I have a new theory about movie reviews. I believe the reviewer should have to say, right up front, whether or not they are fans of the kind of movie the movie they are reviewing is. If you didn’t like any Transformers movies I don’t need to hear you tell me you didn’t like the last Transformers. If you don’t like comic book movies I don’t need to hear your take on Spiderman: Homecoming. And the opposite is equally true, if you LOVE Marvel movies tell me up front so I understand the bias you are coming at the movie from. As this list will demonstrate, I love spaghetti westerns. Wait, that’s not true, I love Sergio Leone westerns. Granted, just about ever spaghetti western you have heard of was director by the Italian master filmmaker, but still I feel like the differentiation should be noted. Once Upon A Time in the West is kind of an interesting one because it seems to ebb and flow out of the cable TV western rotation. The Good The Bad and the Ugly is always going to pop up on TNT or AMC a few weekends a year, same with A Fistful of Dollars and True Grit and The Outlaw Josey Wales. Once Upon A Time in the West is one of the movies you see pop up every 5 or 6 years, it seems like, and then they will play it a bunch for a few months, and then it will be gone again.

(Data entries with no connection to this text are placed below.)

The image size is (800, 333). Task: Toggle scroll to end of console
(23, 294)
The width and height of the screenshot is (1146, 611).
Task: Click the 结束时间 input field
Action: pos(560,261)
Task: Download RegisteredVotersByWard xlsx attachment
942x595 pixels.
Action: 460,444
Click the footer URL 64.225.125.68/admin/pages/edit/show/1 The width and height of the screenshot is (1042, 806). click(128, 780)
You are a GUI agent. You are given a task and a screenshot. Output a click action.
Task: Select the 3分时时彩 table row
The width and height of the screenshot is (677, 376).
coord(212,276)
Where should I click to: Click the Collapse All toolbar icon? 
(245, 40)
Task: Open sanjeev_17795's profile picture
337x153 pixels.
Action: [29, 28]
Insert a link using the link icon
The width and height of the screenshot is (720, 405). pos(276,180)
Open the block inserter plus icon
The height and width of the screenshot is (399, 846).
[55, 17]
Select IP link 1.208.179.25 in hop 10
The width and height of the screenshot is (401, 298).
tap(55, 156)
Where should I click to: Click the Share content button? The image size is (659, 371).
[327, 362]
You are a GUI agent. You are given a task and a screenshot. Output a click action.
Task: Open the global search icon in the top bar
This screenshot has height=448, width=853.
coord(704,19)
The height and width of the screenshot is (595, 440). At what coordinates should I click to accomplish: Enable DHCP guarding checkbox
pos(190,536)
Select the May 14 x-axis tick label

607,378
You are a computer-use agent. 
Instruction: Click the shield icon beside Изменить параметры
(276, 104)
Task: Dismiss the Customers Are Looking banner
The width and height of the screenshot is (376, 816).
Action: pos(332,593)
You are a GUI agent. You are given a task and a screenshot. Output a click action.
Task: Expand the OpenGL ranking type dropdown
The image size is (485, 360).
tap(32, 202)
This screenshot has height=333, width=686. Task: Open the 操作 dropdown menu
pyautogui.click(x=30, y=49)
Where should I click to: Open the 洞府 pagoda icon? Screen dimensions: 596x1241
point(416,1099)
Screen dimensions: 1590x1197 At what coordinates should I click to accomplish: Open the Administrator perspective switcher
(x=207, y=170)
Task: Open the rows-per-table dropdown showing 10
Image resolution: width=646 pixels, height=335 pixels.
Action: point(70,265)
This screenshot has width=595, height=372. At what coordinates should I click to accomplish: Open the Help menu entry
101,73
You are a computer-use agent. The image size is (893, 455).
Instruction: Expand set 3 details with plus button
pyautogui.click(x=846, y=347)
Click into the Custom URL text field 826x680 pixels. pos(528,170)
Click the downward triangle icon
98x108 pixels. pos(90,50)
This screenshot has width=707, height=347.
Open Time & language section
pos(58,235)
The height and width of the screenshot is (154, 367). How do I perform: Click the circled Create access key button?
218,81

Which is odd only insofar as it kind of has the most classic plot of all of them. As the title suggests Leone really set out to make the quintessential western, filmed in Monument Valley, dealing with the railroad and the collision of industry with the lawlessness of the wild west, it has very bad bad guys (Henry Fonda is amazing as the baddest bad guy, famously killing a young boy in his introductory scene which was kind of a mind-blowing thing to see from an iconic actor like Fonda, watch the clip below to see what I mean), only slightly better good guys (Jason Robards’ Cheyene is perhaps my favorite character in any western ever made), and a woman, who is far from helpless, caught in the middle (Claudia Cardinale who makes her case quite convincingly as the most beautiful actress who ever lived in this movie).

#71 Rocky (1976)

I have heard and read and listened to debates ever since Creed came out in 2015 about whether or not Rocky holds up. The closest thing to a consensus seems to be that it absolutely holds up for those who loved it when they were kids but maybe doesn’t hold up as well to kids today who have been raised on movies that are simply paced differently. That sounds right, probably, I suppose, and is something one could likely say about roughly 75 or 80 of my top 100 movies, so obviously it doesn’t mean much to me. I still love Rocky. I love “cut me Mick” and “Yo, Adrian” and I really want to “eat lightnin’ and crap thunder” every time I watch it.